## GIVEN DATA
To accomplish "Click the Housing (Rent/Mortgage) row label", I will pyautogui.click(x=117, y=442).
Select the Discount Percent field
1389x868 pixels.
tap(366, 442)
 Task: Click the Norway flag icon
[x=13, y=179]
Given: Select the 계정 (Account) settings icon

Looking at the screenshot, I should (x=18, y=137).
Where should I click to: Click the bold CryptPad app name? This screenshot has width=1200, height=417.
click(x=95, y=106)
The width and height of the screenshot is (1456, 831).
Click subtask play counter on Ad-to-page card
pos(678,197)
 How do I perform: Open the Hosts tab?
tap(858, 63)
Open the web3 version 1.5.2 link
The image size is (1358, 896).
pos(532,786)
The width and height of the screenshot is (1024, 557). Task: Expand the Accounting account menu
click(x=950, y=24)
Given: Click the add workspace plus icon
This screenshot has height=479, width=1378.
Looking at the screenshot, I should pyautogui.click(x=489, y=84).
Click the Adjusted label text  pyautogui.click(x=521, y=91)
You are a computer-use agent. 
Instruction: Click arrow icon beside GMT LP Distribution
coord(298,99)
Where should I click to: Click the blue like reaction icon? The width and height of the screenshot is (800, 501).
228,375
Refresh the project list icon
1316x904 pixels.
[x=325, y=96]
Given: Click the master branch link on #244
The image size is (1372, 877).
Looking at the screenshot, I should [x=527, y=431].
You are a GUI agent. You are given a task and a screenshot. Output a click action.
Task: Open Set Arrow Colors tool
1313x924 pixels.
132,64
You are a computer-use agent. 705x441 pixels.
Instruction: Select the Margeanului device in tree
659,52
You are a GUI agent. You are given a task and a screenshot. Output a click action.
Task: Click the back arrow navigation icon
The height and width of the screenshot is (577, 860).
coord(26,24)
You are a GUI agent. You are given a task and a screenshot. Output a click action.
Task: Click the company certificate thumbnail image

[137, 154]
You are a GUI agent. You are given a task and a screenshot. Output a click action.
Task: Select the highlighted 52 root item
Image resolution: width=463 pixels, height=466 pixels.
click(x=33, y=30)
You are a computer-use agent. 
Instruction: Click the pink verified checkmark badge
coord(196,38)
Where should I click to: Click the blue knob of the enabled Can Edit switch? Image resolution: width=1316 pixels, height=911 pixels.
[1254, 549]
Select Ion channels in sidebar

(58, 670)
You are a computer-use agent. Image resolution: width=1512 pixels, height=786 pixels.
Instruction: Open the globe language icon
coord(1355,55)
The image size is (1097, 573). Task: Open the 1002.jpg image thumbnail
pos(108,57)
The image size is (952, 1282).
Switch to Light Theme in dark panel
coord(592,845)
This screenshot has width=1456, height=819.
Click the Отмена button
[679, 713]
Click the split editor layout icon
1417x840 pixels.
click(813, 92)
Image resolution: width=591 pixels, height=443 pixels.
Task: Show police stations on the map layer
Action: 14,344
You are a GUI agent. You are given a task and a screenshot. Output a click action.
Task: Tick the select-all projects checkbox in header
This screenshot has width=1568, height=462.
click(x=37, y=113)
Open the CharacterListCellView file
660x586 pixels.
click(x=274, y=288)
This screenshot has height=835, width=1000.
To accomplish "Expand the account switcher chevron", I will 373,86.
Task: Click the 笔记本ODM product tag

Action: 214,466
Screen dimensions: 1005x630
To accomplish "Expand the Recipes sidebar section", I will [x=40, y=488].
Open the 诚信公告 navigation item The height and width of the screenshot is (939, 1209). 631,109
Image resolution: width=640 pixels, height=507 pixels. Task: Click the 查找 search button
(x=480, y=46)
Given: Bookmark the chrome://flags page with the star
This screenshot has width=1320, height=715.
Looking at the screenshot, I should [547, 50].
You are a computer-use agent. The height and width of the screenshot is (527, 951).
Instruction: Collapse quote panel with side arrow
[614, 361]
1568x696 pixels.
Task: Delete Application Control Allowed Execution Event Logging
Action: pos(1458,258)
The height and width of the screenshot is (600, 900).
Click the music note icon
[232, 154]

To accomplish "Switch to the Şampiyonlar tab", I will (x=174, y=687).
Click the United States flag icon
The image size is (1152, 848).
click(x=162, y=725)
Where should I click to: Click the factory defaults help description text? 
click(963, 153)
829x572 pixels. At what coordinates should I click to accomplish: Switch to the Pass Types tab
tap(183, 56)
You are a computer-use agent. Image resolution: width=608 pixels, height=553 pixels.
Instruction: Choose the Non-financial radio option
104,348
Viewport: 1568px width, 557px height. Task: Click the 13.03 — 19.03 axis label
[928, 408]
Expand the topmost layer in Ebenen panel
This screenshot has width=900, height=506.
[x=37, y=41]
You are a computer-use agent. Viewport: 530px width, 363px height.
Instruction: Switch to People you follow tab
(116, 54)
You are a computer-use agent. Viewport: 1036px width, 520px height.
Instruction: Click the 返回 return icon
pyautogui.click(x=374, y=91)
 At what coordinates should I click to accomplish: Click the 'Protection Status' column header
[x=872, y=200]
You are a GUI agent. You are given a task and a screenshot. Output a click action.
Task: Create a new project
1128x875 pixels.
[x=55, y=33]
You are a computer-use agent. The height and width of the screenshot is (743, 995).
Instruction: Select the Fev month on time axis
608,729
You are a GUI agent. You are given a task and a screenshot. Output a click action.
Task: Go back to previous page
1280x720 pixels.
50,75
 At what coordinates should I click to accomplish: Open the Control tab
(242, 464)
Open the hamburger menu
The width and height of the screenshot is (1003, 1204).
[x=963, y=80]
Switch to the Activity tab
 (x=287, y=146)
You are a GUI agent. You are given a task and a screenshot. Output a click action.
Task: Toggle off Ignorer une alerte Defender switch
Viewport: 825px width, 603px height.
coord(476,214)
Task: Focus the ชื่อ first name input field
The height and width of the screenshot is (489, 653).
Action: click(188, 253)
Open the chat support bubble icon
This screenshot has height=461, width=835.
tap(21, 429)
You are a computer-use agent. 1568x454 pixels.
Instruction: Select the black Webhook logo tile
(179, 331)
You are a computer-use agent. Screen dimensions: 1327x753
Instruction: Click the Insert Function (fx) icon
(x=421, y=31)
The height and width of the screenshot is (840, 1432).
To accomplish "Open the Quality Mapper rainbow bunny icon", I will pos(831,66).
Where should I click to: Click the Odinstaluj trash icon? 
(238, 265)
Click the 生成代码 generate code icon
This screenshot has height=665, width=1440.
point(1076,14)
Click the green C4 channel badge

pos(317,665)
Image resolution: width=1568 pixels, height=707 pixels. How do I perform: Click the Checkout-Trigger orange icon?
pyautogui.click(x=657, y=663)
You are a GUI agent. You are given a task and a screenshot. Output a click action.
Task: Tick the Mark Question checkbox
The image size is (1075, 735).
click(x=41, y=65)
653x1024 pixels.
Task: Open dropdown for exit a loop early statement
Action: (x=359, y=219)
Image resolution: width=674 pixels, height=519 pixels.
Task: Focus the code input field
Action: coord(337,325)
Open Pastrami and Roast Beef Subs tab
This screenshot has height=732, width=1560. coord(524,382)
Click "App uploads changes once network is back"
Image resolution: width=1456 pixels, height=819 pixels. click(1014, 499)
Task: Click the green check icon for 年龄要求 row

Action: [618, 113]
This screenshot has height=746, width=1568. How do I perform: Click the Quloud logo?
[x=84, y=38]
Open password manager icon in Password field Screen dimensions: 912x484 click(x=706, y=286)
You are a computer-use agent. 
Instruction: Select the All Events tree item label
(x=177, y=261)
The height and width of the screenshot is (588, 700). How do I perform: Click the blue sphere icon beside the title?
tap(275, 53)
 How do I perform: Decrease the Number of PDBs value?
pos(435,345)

## WHAT YOU ARE ASKED TO DO
Please retype each entry above exactly as it is written.

## TASK ANSWER
To accomplish "Click the Housing (Rent/Mortgage) row label", I will pyautogui.click(x=117, y=442).
Select the Discount Percent field
1389x868 pixels.
tap(366, 442)
 Task: Click the Norway flag icon
[x=13, y=179]
Given: Select the 계정 (Account) settings icon

Looking at the screenshot, I should (x=18, y=137).
Where should I click to: Click the bold CryptPad app name? This screenshot has width=1200, height=417.
click(x=95, y=106)
The width and height of the screenshot is (1456, 831).
Click subtask play counter on Ad-to-page card
pos(678,197)
 How do I perform: Open the Hosts tab?
tap(858, 63)
Open the web3 version 1.5.2 link
The image size is (1358, 896).
pos(532,786)
The width and height of the screenshot is (1024, 557). Task: Expand the Accounting account menu
click(x=950, y=24)
Given: Click the add workspace plus icon
This screenshot has height=479, width=1378.
Looking at the screenshot, I should pyautogui.click(x=489, y=84).
Click the Adjusted label text  pyautogui.click(x=521, y=91)
You are a computer-use agent. 
Instruction: Click arrow icon beside GMT LP Distribution
coord(298,99)
Where should I click to: Click the blue like reaction icon? The width and height of the screenshot is (800, 501).
228,375
Refresh the project list icon
1316x904 pixels.
[x=325, y=96]
Given: Click the master branch link on #244
The image size is (1372, 877).
Looking at the screenshot, I should [x=527, y=431].
You are a GUI agent. You are given a task and a screenshot. Output a click action.
Task: Open Set Arrow Colors tool
1313x924 pixels.
132,64
You are a computer-use agent. 705x441 pixels.
Instruction: Select the Margeanului device in tree
659,52
You are a GUI agent. You are given a task and a screenshot. Output a click action.
Task: Click the back arrow navigation icon
The height and width of the screenshot is (577, 860).
coord(26,24)
You are a GUI agent. You are given a task and a screenshot. Output a click action.
Task: Click the company certificate thumbnail image

[137, 154]
You are a GUI agent. You are given a task and a screenshot. Output a click action.
Task: Select the highlighted 52 root item
Image resolution: width=463 pixels, height=466 pixels.
click(x=33, y=30)
You are a computer-use agent. 
Instruction: Click the pink verified checkmark badge
coord(196,38)
Where should I click to: Click the blue knob of the enabled Can Edit switch? Image resolution: width=1316 pixels, height=911 pixels.
[1254, 549]
Select Ion channels in sidebar

(58, 670)
You are a computer-use agent. Image resolution: width=1512 pixels, height=786 pixels.
Instruction: Open the globe language icon
coord(1355,55)
The image size is (1097, 573). Task: Open the 1002.jpg image thumbnail
pos(108,57)
The image size is (952, 1282).
Switch to Light Theme in dark panel
coord(592,845)
This screenshot has width=1456, height=819.
Click the Отмена button
[679, 713]
Click the split editor layout icon
1417x840 pixels.
click(813, 92)
Image resolution: width=591 pixels, height=443 pixels.
Task: Show police stations on the map layer
Action: 14,344
You are a GUI agent. You are given a task and a screenshot. Output a click action.
Task: Tick the select-all projects checkbox in header
This screenshot has width=1568, height=462.
click(x=37, y=113)
Open the CharacterListCellView file
660x586 pixels.
click(x=274, y=288)
This screenshot has height=835, width=1000.
To accomplish "Expand the account switcher chevron", I will 373,86.
Task: Click the 笔记本ODM product tag

Action: 214,466
Screen dimensions: 1005x630
To accomplish "Expand the Recipes sidebar section", I will [x=40, y=488].
Open the 诚信公告 navigation item The height and width of the screenshot is (939, 1209). 631,109
Image resolution: width=640 pixels, height=507 pixels. Task: Click the 查找 search button
(x=480, y=46)
Given: Bookmark the chrome://flags page with the star
This screenshot has width=1320, height=715.
Looking at the screenshot, I should [547, 50].
You are a computer-use agent. The height and width of the screenshot is (527, 951).
Instruction: Collapse quote panel with side arrow
[614, 361]
1568x696 pixels.
Task: Delete Application Control Allowed Execution Event Logging
Action: pos(1458,258)
The height and width of the screenshot is (600, 900).
Click the music note icon
[232, 154]

To accomplish "Switch to the Şampiyonlar tab", I will (x=174, y=687).
Click the United States flag icon
The image size is (1152, 848).
click(x=162, y=725)
Where should I click to: Click the factory defaults help description text? 
click(963, 153)
829x572 pixels. At what coordinates should I click to accomplish: Switch to the Pass Types tab
tap(183, 56)
You are a computer-use agent. Image resolution: width=608 pixels, height=553 pixels.
Instruction: Choose the Non-financial radio option
104,348
Viewport: 1568px width, 557px height. Task: Click the 13.03 — 19.03 axis label
[928, 408]
Expand the topmost layer in Ebenen panel
This screenshot has width=900, height=506.
[x=37, y=41]
You are a computer-use agent. Viewport: 530px width, 363px height.
Instruction: Switch to People you follow tab
(116, 54)
You are a computer-use agent. Viewport: 1036px width, 520px height.
Instruction: Click the 返回 return icon
pyautogui.click(x=374, y=91)
 At what coordinates should I click to accomplish: Click the 'Protection Status' column header
[x=872, y=200]
You are a GUI agent. You are given a task and a screenshot. Output a click action.
Task: Create a new project
1128x875 pixels.
[x=55, y=33]
You are a computer-use agent. The height and width of the screenshot is (743, 995).
Instruction: Select the Fev month on time axis
608,729
You are a GUI agent. You are given a task and a screenshot. Output a click action.
Task: Go back to previous page
1280x720 pixels.
50,75
 At what coordinates should I click to accomplish: Open the Control tab
(242, 464)
Open the hamburger menu
The width and height of the screenshot is (1003, 1204).
[x=963, y=80]
Switch to the Activity tab
 (x=287, y=146)
You are a GUI agent. You are given a task and a screenshot. Output a click action.
Task: Toggle off Ignorer une alerte Defender switch
Viewport: 825px width, 603px height.
coord(476,214)
Task: Focus the ชื่อ first name input field
The height and width of the screenshot is (489, 653).
Action: click(188, 253)
Open the chat support bubble icon
This screenshot has height=461, width=835.
tap(21, 429)
You are a computer-use agent. 1568x454 pixels.
Instruction: Select the black Webhook logo tile
(179, 331)
You are a computer-use agent. Screen dimensions: 1327x753
Instruction: Click the Insert Function (fx) icon
(x=421, y=31)
The height and width of the screenshot is (840, 1432).
To accomplish "Open the Quality Mapper rainbow bunny icon", I will pos(831,66).
Where should I click to: Click the Odinstaluj trash icon? 
(238, 265)
Click the 生成代码 generate code icon
This screenshot has height=665, width=1440.
point(1076,14)
Click the green C4 channel badge

pos(317,665)
Image resolution: width=1568 pixels, height=707 pixels. How do I perform: Click the Checkout-Trigger orange icon?
pyautogui.click(x=657, y=663)
You are a GUI agent. You are given a task and a screenshot. Output a click action.
Task: Tick the Mark Question checkbox
The image size is (1075, 735).
click(x=41, y=65)
653x1024 pixels.
Task: Open dropdown for exit a loop early statement
Action: (x=359, y=219)
Image resolution: width=674 pixels, height=519 pixels.
Task: Focus the code input field
Action: coord(337,325)
Open Pastrami and Roast Beef Subs tab
This screenshot has height=732, width=1560. coord(524,382)
Click "App uploads changes once network is back"
Image resolution: width=1456 pixels, height=819 pixels. click(1014, 499)
Task: Click the green check icon for 年龄要求 row

Action: [618, 113]
This screenshot has height=746, width=1568. How do I perform: Click the Quloud logo?
[x=84, y=38]
Open password manager icon in Password field Screen dimensions: 912x484 click(x=706, y=286)
You are a computer-use agent. 
Instruction: Select the All Events tree item label
(x=177, y=261)
The height and width of the screenshot is (588, 700). How do I perform: Click the blue sphere icon beside the title?
tap(275, 53)
 How do I perform: Decrease the Number of PDBs value?
pos(435,345)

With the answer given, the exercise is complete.